A couple days ago, @jensdwo asked via Twitter:
@ESA_de A question about relativity theory: is @ESA_Rosetta on its 10-year journey also aged by 10 years?
@ESA_de mal ne Frage wg. Relativitätstheorie und so: Ist die Sonde @ESA_Rosetta auf der 10-jährigen Reise auch um 10 Jahre gealtert?
— Jens Dworzak (@jensdwo) January 31, 2014
The short answer was, Yes! But we thought we’d post the more detailed reply from Trevor Morley, one of the flight dynamics experts here at ESOC, who provided an explanation on how time dilation is taken into account.
Trevor wrote:
Time dilation occurs for Rosetta as it does for all spacecraft in that the clock does not tick at the same rate as an atomic clock on Earth. But the effect is very small, typically differences of the order of milliseconds after several months.

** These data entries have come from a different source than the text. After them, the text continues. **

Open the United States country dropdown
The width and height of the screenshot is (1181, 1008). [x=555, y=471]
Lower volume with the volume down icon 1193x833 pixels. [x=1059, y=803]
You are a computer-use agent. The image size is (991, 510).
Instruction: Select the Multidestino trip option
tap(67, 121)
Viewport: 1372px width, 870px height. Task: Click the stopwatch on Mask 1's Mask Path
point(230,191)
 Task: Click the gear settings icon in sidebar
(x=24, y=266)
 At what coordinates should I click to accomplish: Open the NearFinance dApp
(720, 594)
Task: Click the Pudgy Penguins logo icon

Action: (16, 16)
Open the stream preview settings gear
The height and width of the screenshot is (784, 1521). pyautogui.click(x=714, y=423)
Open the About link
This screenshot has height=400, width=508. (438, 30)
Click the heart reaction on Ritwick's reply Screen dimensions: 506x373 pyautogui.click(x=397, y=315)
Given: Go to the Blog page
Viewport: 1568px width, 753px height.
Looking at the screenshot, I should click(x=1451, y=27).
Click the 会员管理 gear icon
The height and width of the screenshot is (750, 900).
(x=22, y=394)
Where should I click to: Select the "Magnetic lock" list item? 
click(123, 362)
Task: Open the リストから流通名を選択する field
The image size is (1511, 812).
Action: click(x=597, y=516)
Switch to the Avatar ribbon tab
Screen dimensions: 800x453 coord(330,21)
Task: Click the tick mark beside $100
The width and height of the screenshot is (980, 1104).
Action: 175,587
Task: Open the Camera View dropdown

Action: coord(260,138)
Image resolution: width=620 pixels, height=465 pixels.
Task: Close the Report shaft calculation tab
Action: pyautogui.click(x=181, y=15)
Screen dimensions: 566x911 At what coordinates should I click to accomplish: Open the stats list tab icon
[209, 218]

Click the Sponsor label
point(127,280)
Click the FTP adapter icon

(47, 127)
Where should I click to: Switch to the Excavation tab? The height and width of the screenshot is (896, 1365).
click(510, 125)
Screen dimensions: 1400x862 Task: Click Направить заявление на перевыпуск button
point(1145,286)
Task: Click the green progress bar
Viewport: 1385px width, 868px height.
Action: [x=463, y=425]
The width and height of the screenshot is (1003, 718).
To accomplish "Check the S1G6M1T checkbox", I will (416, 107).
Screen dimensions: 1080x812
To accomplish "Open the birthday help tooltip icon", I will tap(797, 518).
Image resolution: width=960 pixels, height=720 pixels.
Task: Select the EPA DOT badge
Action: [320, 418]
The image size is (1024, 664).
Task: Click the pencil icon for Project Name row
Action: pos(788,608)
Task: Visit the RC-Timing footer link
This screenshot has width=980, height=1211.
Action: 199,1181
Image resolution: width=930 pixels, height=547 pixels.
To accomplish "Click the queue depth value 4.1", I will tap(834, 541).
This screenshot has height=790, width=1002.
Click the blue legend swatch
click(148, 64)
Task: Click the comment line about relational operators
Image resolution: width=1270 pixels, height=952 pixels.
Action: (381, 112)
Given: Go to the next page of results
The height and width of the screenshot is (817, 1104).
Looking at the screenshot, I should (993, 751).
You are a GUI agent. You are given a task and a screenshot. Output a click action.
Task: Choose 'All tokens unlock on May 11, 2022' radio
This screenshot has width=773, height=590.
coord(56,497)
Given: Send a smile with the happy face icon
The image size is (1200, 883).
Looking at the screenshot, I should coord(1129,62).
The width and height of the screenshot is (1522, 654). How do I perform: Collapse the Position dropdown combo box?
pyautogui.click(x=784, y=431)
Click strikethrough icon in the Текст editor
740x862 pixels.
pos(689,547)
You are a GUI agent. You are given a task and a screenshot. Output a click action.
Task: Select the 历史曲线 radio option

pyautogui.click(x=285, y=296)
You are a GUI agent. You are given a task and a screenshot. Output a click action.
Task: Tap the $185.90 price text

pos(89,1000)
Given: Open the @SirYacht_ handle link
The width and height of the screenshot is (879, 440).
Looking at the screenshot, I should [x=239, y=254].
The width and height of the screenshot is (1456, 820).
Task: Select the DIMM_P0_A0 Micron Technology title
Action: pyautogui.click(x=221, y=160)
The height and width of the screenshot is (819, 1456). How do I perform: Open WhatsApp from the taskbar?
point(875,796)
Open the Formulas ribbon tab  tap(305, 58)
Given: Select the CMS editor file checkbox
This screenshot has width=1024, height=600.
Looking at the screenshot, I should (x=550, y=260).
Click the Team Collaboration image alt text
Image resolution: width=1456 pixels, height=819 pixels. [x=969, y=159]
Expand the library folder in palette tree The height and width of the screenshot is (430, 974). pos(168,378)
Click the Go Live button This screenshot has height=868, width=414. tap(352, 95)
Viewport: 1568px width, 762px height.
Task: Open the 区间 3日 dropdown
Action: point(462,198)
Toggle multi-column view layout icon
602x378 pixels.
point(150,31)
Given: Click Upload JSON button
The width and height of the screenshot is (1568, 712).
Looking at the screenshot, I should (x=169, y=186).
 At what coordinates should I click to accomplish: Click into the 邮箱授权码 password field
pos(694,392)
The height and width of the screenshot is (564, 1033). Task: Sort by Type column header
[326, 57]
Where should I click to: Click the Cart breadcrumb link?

For all spacecraft, time correlation is made regularly to tie on-board time with time on the ground. For normal spacecraft operations an accuracy only of the the order of milliseconds is needed and the main reason that the time correlation slowly drifts is that the on-board clock does not keep perfect time.
Gaia is an exception in that the time tags of the scientific measurements need to be known to the accuracy of about a microsecond and the spacecraft is equipped with a very accurate clock. The Gaia science team will make its own time correlation including taking into account how relativity affects the ticking of the on-board clock.
But for Rosetta, and as for any spacecraft in deep space, accounting for relativistic effects on clocks is critically important for the navigation. To determine interplanetary orbits with good accuracy the relativistic effects on clocks at the ground stations need to be modelled to a precision of better than 10 nanoseconds.